Ein Artikel der Redaktion

Straßenbahn rollt wieder Stadtbahn-Initiative: Allenstein ist Vorbild für Osnabrück

Von PM. | 15.02.2017, 21:00 Uhr

Die polnische Stadt Allenstein (Olsztyn), die eine Freundschaft zum Landkreis Osnabrück pflegt, hat mit EU-Geldern eine Straßenbahn eingeführt. Ein Vorbild für Osnabrück, meint die Stadtbahn-Initiative.

„Engagierte Verkehrsplaner wie in Olsztyn würden wir uns auch für Osnabrück wünschen“, sagt Rolf Brinkmann von der Osnabrücker Stadtbahn-Initiative. Mit der Inbetriebnahme einer Straßenbahn in der polnischen Stadt sei unter Beweis gestellt worden, dass solch ein Projekt in wenigen Jahren zu realisieren sei, wenn der politische Wille und Fachleute an der Spitze der Verkehrsbetriebe vorhanden seien. Die Stadtbahn-Initiative sieht sich durch das Projekt in Allenstein in der Überzeugung gestärkt, dass dieses System auch für Osnabrück ernsthaft geprüft werden sollte. Vieles hänge von der „Fähigkeit und den Willen“ der verantwortlichen Personen ab, notwendige Veränderungen anzupacken, so sie Stadtbahn-Initiative in einer Mitteilung.

Schön, leise und günstig

Beim jüngsten Treffen der Initiative berichtete der in Allenstein geborene Siegfried Keuchel über den Bau der Bahn dort. Ähnlich wie in Osnabrück sei Straßenbahn 1964 aufgrund des Rückgangs der Fahrgastzahlen außer Betrieb genommen worden.
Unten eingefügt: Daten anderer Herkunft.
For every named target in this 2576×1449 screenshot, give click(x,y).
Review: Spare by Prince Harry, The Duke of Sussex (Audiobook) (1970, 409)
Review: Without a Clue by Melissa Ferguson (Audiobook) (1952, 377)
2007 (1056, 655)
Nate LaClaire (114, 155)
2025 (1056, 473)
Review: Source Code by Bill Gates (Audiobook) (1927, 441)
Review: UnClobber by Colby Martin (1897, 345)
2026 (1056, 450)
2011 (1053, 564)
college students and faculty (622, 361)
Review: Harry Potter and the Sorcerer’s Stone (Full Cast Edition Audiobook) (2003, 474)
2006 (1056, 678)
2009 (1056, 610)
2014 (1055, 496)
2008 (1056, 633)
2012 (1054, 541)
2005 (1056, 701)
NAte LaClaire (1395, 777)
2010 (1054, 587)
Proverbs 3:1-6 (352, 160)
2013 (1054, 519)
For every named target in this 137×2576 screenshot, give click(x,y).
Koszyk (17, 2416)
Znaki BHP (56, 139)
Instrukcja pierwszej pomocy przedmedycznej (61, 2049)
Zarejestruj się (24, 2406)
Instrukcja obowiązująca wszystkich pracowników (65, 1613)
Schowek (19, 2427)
Nachdem die Stadt auf etwa 180000 Einwohner gewachsen sei, seien nach ersten Ideen im Jahr 2004, einem Konzept 2006, dem Auftrag 2010 und dem Baubeginn 2015 drei Linien im Dezember 2015 aufs Gleis gesetzt worden.

„Entsprechend der örtlichen Wünsche hat der polnische Hersteller Solaris unheimlich schöne Fahrzeuge auf die Gleise gebracht“, berichtete Keuchel. Die einspurig in der Straßenmitte fahrenden Wagen seien sehr leise, bequem und würden bei niedrigen Fahrpreisen in dichten Takten verkehren. Mit 100 Millionen Euro habe die EU 85 Prozent der Investitionskosten getragen.

„Die Politik war sich einig“, stellte Thomas Polewsky fest. Das sei die Grundlage des Erfolgs in Allenstein gewesen. Auch für Osnabrück komme es darauf an, statt „unsinniger Geldausgaben wie an der Römereschstraße oder der millionenteuren Flughafen-Subvention“ endlich zukunftsweisende Entscheidungen treffen. Ohne Stadtbahn werde die angestrebte Verfünffachung des jetzigen ÖPNV-Anteils von derzeit acht Prozent bis 2040 nicht zu erreichen sein.